_EXERCISE OBJECTIVE_. An accurate, complete copy of the records below is required.

_TASK INPUTS_.
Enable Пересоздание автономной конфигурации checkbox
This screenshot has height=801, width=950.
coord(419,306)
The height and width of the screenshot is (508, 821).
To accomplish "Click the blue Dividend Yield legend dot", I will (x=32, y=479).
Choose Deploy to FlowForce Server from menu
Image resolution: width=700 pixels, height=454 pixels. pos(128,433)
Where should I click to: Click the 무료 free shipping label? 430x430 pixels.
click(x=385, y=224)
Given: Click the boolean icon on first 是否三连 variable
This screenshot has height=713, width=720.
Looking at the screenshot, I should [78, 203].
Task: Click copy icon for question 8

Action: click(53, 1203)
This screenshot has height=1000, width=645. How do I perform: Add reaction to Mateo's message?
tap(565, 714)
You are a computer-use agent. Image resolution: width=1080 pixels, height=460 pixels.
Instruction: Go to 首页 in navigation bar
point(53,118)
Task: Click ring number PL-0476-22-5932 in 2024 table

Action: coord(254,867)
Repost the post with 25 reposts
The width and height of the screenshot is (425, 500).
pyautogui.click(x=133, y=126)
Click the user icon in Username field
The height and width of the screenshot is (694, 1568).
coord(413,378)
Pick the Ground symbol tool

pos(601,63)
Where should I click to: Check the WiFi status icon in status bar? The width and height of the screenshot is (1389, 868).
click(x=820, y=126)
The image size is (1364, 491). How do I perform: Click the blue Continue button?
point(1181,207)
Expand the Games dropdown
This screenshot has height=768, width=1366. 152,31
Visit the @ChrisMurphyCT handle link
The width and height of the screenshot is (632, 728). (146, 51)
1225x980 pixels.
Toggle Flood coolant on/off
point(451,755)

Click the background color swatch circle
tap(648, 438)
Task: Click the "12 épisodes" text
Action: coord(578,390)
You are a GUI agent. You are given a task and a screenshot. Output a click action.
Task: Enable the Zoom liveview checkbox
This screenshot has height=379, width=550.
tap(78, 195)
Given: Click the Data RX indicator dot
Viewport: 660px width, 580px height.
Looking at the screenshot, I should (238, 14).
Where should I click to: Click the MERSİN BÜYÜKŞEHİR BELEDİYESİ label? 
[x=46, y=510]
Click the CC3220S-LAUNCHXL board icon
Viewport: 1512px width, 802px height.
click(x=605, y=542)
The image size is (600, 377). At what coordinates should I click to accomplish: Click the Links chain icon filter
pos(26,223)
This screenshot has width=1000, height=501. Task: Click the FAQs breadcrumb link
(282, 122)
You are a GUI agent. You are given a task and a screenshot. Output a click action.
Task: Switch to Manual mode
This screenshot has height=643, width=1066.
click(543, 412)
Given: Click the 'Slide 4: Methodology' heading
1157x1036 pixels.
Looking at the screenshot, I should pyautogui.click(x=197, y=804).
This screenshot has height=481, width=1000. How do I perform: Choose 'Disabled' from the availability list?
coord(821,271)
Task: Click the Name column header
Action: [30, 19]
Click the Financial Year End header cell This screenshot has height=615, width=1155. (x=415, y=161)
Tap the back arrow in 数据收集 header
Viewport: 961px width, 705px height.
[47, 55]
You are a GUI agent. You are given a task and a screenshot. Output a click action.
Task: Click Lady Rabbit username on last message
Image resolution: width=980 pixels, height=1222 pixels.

_RESPONSE BOX_.
Enable Пересоздание автономной конфигурации checkbox
This screenshot has height=801, width=950.
coord(419,306)
The height and width of the screenshot is (508, 821).
To accomplish "Click the blue Dividend Yield legend dot", I will (x=32, y=479).
Choose Deploy to FlowForce Server from menu
Image resolution: width=700 pixels, height=454 pixels. pos(128,433)
Where should I click to: Click the 무료 free shipping label? 430x430 pixels.
click(x=385, y=224)
Given: Click the boolean icon on first 是否三连 variable
This screenshot has height=713, width=720.
Looking at the screenshot, I should [78, 203].
Task: Click copy icon for question 8

Action: click(53, 1203)
This screenshot has height=1000, width=645. How do I perform: Add reaction to Mateo's message?
tap(565, 714)
You are a computer-use agent. Image resolution: width=1080 pixels, height=460 pixels.
Instruction: Go to 首页 in navigation bar
point(53,118)
Task: Click ring number PL-0476-22-5932 in 2024 table

Action: coord(254,867)
Repost the post with 25 reposts
The width and height of the screenshot is (425, 500).
pyautogui.click(x=133, y=126)
Click the user icon in Username field
The height and width of the screenshot is (694, 1568).
coord(413,378)
Pick the Ground symbol tool

pos(601,63)
Where should I click to: Check the WiFi status icon in status bar? The width and height of the screenshot is (1389, 868).
click(x=820, y=126)
The image size is (1364, 491). How do I perform: Click the blue Continue button?
point(1181,207)
Expand the Games dropdown
This screenshot has height=768, width=1366. 152,31
Visit the @ChrisMurphyCT handle link
The width and height of the screenshot is (632, 728). (146, 51)
1225x980 pixels.
Toggle Flood coolant on/off
point(451,755)

Click the background color swatch circle
tap(648, 438)
Task: Click the "12 épisodes" text
Action: coord(578,390)
You are a GUI agent. You are given a task and a screenshot. Output a click action.
Task: Enable the Zoom liveview checkbox
This screenshot has height=379, width=550.
tap(78, 195)
Given: Click the Data RX indicator dot
Viewport: 660px width, 580px height.
Looking at the screenshot, I should (238, 14).
Where should I click to: Click the MERSİN BÜYÜKŞEHİR BELEDİYESİ label? 
[x=46, y=510]
Click the CC3220S-LAUNCHXL board icon
Viewport: 1512px width, 802px height.
click(x=605, y=542)
The image size is (600, 377). At what coordinates should I click to accomplish: Click the Links chain icon filter
pos(26,223)
This screenshot has width=1000, height=501. Task: Click the FAQs breadcrumb link
(282, 122)
You are a GUI agent. You are given a task and a screenshot. Output a click action.
Task: Switch to Manual mode
This screenshot has height=643, width=1066.
click(543, 412)
Given: Click the 'Slide 4: Methodology' heading
1157x1036 pixels.
Looking at the screenshot, I should pyautogui.click(x=197, y=804).
This screenshot has height=481, width=1000. How do I perform: Choose 'Disabled' from the availability list?
coord(821,271)
Task: Click the Name column header
Action: [30, 19]
Click the Financial Year End header cell This screenshot has height=615, width=1155. (x=415, y=161)
Tap the back arrow in 数据收集 header
Viewport: 961px width, 705px height.
[47, 55]
You are a GUI agent. You are given a task and a screenshot. Output a click action.
Task: Click Lady Rabbit username on last message
Image resolution: width=980 pixels, height=1222 pixels.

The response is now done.